[YOUR OBJECTIVE] Copy out each line of the data that contains "tree".

[SUPPLIED ENTRIES]
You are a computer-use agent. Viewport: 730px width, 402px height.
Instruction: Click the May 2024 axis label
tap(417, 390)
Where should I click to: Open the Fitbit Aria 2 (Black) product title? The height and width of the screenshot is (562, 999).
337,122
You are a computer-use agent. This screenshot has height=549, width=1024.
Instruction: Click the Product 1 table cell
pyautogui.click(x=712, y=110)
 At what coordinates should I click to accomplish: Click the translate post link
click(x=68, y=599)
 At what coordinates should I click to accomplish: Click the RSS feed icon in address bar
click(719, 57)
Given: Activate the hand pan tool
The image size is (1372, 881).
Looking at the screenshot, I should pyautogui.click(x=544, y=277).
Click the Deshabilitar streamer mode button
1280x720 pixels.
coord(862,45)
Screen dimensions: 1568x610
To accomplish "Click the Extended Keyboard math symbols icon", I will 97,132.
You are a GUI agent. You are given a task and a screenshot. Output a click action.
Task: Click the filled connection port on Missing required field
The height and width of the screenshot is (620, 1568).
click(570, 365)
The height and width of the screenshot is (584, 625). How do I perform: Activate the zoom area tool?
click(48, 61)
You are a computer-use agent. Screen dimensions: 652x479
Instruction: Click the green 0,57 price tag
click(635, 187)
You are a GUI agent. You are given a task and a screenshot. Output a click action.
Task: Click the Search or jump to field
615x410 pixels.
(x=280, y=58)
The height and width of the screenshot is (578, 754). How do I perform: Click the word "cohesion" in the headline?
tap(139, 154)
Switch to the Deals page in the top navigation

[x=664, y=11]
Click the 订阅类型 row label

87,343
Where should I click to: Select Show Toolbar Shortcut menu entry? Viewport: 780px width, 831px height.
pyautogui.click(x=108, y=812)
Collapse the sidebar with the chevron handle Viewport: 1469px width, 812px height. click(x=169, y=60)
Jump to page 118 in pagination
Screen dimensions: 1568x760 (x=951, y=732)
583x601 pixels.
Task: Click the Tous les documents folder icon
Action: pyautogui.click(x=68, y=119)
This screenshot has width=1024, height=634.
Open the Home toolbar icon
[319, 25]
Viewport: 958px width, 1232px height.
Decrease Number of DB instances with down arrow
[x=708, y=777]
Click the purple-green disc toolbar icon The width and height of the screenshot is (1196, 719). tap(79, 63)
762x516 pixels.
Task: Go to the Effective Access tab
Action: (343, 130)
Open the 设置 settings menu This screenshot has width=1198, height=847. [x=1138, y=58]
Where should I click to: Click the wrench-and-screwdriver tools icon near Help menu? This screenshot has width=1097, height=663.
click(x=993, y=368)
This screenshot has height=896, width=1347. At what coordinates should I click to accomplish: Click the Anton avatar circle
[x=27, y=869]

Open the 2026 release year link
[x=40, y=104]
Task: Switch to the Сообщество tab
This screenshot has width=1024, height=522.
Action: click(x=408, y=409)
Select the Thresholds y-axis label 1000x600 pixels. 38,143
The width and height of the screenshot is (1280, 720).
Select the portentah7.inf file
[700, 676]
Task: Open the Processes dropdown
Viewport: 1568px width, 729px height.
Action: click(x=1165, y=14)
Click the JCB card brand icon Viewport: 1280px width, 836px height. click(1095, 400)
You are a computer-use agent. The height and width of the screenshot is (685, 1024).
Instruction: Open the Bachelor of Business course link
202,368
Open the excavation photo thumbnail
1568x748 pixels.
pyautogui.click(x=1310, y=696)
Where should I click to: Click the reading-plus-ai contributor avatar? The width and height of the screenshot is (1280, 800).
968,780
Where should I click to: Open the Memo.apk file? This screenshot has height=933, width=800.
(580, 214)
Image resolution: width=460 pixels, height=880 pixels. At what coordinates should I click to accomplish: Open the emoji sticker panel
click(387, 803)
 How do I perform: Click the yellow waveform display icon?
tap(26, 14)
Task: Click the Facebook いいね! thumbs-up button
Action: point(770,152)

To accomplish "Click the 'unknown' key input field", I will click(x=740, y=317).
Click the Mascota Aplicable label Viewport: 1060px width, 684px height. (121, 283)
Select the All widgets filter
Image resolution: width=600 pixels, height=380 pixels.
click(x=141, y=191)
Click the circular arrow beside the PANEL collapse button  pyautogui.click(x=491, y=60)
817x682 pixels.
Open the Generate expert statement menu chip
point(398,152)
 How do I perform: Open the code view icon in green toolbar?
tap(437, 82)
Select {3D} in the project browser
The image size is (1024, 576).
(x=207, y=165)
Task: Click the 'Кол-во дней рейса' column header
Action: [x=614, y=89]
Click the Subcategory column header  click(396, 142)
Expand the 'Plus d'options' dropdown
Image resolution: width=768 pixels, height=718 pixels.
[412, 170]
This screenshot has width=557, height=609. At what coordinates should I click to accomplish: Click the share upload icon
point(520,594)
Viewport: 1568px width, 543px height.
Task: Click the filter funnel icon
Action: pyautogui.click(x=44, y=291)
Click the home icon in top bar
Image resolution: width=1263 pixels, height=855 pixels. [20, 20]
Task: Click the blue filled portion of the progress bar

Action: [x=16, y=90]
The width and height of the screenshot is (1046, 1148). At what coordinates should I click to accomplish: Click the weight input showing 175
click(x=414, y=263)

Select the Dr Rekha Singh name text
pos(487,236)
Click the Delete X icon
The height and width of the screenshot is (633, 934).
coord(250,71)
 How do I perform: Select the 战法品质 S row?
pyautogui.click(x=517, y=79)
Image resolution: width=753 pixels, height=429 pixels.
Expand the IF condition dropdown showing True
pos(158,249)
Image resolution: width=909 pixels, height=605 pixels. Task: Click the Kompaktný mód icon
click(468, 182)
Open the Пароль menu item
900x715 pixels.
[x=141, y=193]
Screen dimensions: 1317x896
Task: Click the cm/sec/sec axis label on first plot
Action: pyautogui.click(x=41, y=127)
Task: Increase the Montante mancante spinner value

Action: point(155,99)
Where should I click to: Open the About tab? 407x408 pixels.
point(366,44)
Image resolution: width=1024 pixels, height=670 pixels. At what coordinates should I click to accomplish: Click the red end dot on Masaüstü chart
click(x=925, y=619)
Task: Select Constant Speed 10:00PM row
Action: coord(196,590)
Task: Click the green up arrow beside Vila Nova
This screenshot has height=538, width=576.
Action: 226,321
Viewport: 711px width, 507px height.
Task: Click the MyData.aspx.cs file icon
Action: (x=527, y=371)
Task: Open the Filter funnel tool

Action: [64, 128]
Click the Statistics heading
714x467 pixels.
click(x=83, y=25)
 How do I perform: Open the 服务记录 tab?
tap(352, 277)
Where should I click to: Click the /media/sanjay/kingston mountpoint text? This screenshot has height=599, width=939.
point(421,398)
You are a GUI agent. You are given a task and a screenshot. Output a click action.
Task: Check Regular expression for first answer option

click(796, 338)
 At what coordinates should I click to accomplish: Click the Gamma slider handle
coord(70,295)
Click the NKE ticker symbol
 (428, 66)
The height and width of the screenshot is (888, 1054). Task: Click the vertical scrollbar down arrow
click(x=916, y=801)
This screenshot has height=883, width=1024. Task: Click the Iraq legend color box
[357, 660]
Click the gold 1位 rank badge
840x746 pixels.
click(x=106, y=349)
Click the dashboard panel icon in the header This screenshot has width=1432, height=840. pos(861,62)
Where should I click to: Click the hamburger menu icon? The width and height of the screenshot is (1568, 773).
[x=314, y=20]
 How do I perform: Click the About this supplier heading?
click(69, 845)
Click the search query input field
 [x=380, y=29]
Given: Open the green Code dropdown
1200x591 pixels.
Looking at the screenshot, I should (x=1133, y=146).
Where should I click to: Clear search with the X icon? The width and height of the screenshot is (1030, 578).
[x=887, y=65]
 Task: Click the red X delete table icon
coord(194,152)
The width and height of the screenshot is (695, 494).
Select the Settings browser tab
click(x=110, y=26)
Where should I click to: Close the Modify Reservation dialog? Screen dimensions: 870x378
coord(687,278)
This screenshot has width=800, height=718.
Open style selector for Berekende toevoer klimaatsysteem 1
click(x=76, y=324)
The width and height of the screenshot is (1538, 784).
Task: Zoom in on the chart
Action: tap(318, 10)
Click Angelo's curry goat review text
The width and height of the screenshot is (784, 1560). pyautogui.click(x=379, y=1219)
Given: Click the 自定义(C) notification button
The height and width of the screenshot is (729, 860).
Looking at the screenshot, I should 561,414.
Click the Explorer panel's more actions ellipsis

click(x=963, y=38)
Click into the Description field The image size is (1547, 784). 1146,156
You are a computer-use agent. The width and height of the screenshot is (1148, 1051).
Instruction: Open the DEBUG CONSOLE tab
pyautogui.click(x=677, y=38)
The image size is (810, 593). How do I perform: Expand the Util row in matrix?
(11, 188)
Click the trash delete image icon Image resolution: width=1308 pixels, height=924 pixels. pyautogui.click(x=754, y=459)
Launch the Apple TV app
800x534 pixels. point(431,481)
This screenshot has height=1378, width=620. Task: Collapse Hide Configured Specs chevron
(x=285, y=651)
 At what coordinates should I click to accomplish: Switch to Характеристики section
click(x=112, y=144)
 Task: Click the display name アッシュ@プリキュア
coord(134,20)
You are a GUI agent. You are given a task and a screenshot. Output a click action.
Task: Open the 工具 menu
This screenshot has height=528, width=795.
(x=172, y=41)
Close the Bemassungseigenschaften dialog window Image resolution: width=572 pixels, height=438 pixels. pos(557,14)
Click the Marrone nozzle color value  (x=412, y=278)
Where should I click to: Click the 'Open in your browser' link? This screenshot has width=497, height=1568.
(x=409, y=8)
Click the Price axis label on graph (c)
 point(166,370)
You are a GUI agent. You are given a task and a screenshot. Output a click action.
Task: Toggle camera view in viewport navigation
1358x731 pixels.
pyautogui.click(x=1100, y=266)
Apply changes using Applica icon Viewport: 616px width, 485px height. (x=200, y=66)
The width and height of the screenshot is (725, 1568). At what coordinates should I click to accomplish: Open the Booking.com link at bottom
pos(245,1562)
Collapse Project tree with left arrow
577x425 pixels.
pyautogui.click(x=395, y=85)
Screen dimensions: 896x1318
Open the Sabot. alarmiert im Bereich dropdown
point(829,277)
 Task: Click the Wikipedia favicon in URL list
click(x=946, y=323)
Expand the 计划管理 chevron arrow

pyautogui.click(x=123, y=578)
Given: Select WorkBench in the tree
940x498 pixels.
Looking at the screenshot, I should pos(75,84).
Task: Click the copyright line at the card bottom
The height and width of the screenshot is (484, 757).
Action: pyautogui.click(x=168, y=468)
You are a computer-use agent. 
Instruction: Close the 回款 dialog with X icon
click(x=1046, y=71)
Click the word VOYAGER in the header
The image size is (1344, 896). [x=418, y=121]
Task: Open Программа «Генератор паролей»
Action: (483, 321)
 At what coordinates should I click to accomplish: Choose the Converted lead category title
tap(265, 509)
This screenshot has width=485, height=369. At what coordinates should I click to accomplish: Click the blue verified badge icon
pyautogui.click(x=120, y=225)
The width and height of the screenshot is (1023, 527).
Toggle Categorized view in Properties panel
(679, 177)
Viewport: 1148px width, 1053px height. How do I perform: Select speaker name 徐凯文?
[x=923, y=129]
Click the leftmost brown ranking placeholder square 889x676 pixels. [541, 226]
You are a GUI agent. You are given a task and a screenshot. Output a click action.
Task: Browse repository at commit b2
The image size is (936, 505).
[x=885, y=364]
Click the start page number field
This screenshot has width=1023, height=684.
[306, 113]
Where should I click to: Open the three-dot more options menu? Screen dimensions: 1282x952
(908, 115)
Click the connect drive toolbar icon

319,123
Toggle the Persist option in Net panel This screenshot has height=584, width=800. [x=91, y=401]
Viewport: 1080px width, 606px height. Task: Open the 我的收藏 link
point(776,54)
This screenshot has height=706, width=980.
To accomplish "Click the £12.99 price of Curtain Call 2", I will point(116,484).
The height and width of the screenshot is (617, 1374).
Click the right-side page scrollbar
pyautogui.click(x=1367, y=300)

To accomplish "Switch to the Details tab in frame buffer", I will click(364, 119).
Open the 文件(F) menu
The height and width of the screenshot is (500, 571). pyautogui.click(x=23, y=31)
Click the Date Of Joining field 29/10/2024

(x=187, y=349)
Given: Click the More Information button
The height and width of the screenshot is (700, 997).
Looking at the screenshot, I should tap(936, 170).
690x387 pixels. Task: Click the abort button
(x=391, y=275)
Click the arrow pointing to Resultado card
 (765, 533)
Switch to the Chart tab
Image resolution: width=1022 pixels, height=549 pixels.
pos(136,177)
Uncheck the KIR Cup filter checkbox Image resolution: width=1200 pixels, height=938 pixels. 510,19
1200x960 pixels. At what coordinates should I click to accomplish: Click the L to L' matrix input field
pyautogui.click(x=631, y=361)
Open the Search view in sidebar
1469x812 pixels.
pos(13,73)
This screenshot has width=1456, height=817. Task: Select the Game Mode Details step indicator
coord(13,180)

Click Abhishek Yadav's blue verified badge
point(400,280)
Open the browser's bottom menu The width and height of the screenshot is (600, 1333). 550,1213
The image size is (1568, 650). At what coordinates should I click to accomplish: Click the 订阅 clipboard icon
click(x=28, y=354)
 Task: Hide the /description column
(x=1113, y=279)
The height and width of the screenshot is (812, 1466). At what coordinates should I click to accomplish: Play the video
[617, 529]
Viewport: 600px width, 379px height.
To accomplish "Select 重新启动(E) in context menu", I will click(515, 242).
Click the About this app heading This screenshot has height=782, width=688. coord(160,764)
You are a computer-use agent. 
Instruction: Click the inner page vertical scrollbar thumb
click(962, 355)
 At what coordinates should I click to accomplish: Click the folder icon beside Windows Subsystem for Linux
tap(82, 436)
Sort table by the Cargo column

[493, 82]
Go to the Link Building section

[EXERCISE SOLUTION]
Collapse Project tree with left arrow
Given: Select WorkBench in the tree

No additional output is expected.